**GIVEN INFORMATION**
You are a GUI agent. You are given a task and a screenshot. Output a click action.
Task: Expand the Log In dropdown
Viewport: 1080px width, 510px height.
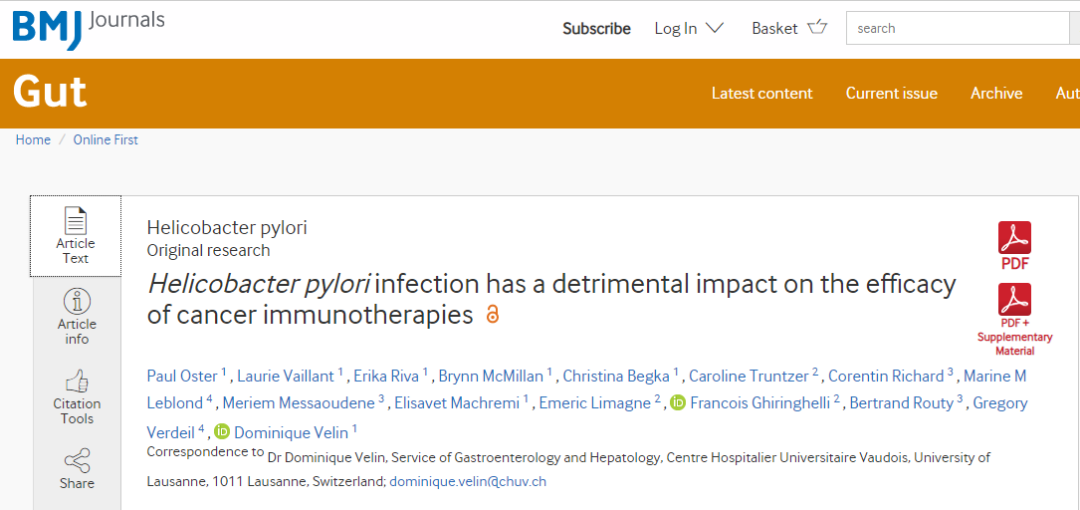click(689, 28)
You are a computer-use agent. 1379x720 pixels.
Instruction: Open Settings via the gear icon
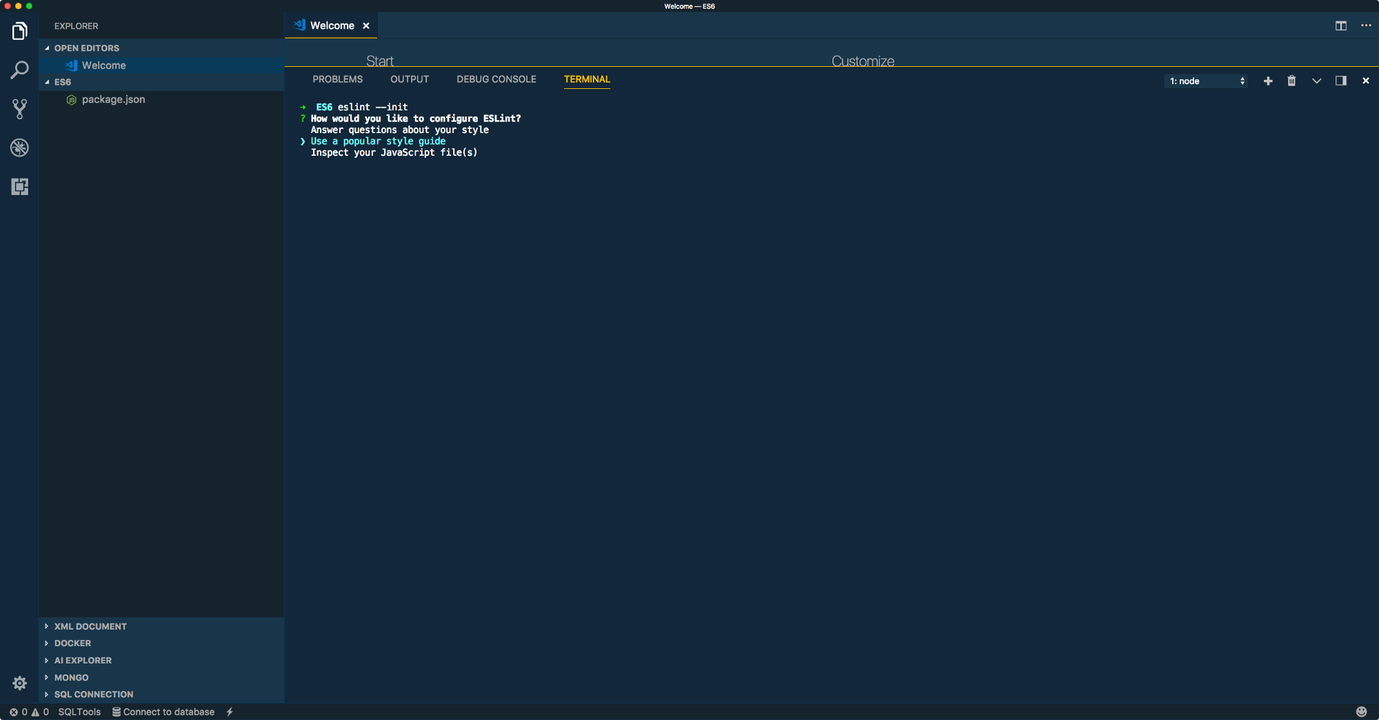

**PROBLEM STATEMENT**
Could you reproduce every one of the lines above word for word, omitting the pictures?

**TASK RESULT**
You are a GUI agent. You are given a task and a screenshot. Output a click action.
Task: Expand the Log In dropdown
Viewport: 1080px width, 510px height.
click(689, 28)
You are a computer-use agent. 1379x720 pixels.
Instruction: Open Settings via the gear icon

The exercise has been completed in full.